• Directions: Report each line of the data below that contains the string "Switch". Case counts.

Recorded data:
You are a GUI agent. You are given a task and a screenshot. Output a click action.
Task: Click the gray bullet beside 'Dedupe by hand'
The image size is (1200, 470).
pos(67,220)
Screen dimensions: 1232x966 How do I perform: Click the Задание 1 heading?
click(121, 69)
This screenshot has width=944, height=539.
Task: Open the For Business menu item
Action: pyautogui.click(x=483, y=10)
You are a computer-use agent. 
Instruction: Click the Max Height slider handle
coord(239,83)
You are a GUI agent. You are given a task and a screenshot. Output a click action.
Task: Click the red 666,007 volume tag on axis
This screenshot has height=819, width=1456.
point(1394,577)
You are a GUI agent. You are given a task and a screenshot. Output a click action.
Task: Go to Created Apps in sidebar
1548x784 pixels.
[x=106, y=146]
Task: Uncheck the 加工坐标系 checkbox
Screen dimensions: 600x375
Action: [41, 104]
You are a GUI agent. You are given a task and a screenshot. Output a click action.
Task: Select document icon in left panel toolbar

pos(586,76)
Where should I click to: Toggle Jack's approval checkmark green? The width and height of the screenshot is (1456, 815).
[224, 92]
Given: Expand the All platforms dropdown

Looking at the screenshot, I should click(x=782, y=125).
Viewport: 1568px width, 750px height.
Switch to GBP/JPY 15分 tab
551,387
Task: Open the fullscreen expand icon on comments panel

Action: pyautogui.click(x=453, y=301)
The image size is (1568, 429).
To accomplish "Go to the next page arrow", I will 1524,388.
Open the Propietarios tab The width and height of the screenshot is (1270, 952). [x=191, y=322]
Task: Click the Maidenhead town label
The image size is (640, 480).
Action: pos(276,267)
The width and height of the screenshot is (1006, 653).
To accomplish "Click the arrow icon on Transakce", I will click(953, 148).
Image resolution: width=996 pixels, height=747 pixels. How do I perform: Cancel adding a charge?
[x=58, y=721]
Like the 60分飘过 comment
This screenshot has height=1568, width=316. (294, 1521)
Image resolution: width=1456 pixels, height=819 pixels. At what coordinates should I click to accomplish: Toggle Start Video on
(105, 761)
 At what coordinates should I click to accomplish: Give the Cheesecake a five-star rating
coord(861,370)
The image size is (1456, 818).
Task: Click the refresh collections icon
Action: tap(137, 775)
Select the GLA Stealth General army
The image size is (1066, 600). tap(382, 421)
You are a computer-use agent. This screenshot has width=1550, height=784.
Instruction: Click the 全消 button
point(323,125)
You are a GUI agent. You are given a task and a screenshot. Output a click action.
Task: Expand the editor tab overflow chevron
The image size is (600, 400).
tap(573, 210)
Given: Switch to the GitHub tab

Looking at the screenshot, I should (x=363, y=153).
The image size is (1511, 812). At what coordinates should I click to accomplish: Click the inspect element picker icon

• Exercise solution:
Switch to GBP/JPY 15分 tab
Given: Switch to the GitHub tab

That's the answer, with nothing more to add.